The Prince then turned to what was evidently the thing he most wanted to express, the need for a moral and spiritual underpinning of all education so that it produced balanced, tolerant, civilized citizens. ’While we have been right to demand the kind of technical education relevant to the twentieth century,’ he said, ‘It would appear that we may have forgotten that when all is said and done, a good man, as the Greeks say, is a nobler work than a good technologist. We should never lose sight of the fact that to avert disaster we have not only to teach men to make things, but also to produce people who have complete moral control over the things they make.’

The education of the whole man needed to be based on a sure foundation and, without denying the validity of others’ traditions, this should be on the values of our own Christian, Western traditions, which are in turn the product of Hellenism and Judaism.

‘Surely it is important that in the headlong rush of mankind to conquer space, to compete with Nature, to harness the fragile environment, we do not let our children slip away into a world dominated entirely by sophisticated technology, but rather teach them that to live on this world is no easy matter without standards to live by. ‘

The natural science of psychology, he said, could perhaps lead us to a greater knowledge of ourselves; knowledge enough to teach us the dangers of the power we have acquired and the responsibilities as well as the opportunities it gives us. ‘Could we expect the institutions of higher learning to become once again keepers of knowledge which is not mere knowledge and facts, but, as the Greeks called it, "Metanoia"-knowledge that transforms.
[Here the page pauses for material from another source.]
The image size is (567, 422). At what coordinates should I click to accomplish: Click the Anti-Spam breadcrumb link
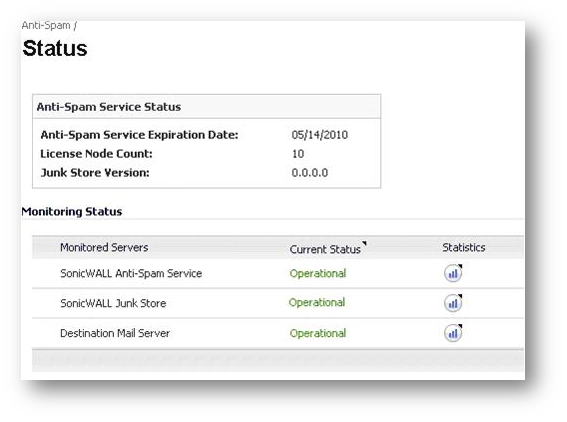click(46, 26)
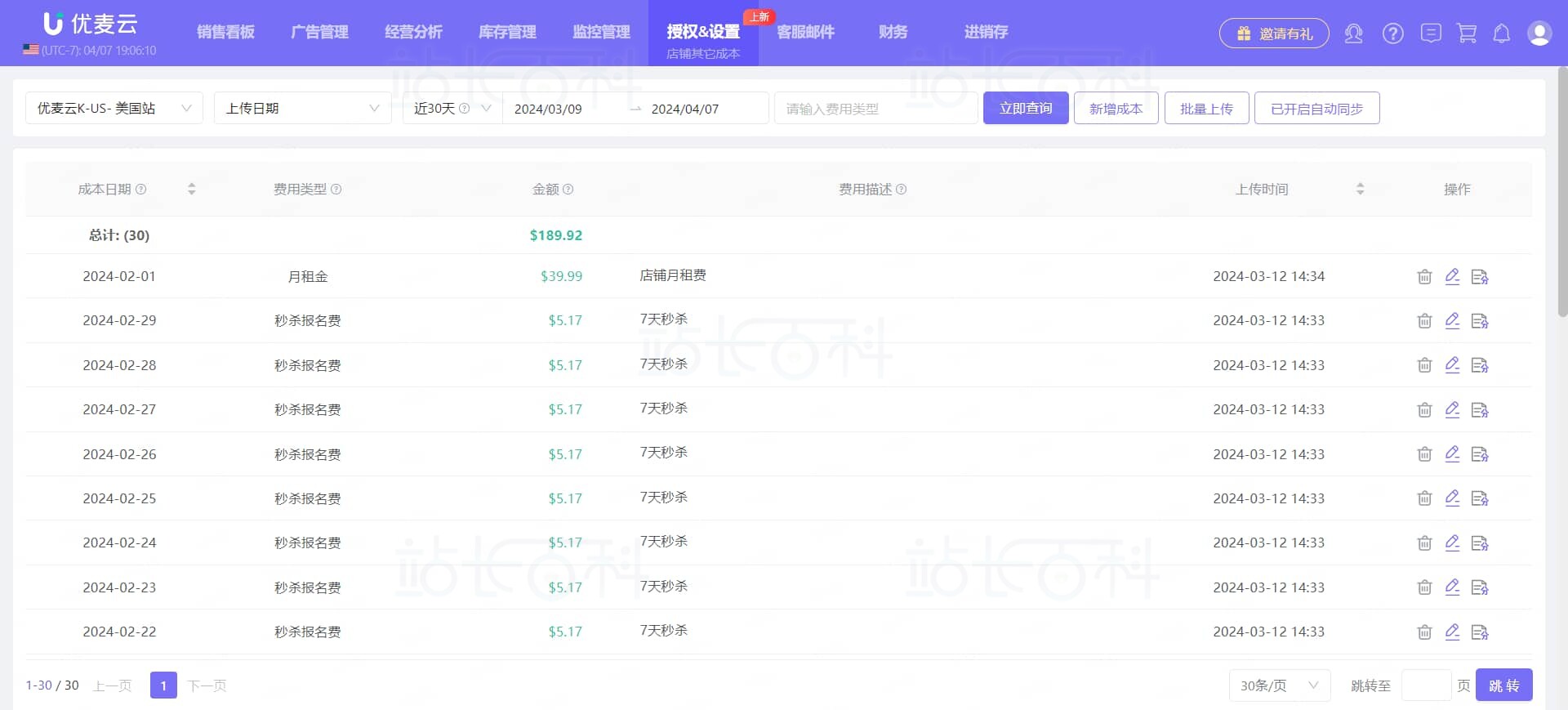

‘Could they re-explore that religious dimension which primitive people called the great hunger; that overwhelming and inexplicable impulse which brought man out of the remote and dangerous past to where he is today through passions of the spirit? It was a hunger that was to provide a sense of meaning and the life of meaning which conducted him in the search for truth in all dimensions, both material and spiritual.

‘Thus, however well these institutions may serve an existing social order if their vision of themselves ends there they will diminish and perish. If they succeed in serving not just the immediate needs of the present but something greater than themselves yet to come the chances are they will not only renew themselves, but help to renew their ailing societies.’

The Prince’s remarks about morality drew spontaneous applause and his speech was given a standing ovation. Students who had the chance to meet him afterwards informally said that he had impressed them with his concern for vital issues. The ‘Christian Science Monitor’ headlined its report ‘Prince Charles Harks Back to Ethical Fundamentals’.

Despite constitutional constraints which limit his outspokenness the Prince has made clear his concern for the less fortunate in society, his passion for the environment and what he calls ‘the more spiritual aspect of life.’ He has used his speeches at home and abroad to put forward his ideas but he is aware that speeches can have limited effect. ’The only way I can see myself achieving anything is by example,’ he says.

Critics have suggested that because the Prince doesn’t have a job in worldly terms and in the foreseeable future will be under the shadow of his mother, he will be unfulfilled. They miss the point that he can be fulfilled in serving others. Millions are. The world needs that quality far more than it does one more ambitious executive. And the very fact that he is not in competition with others can not be a threat and yet is looked up to, is an asset, He believes, as he has said on numerous occasions, that there is a force in the human soul which is stronger than all the external force that surround us, an inner voice that can speak to Harvard man or Indian buffalo farmer, or to the prisoner isolated in the Gulag. Equally it cannot be cut off by palace walls or censored by courteous courtiers.

The Harvard audience was moved and, I believe, felt the Prince had struck an important note. His education had obviously not been a fruitless task, I say: Long live the anachronism!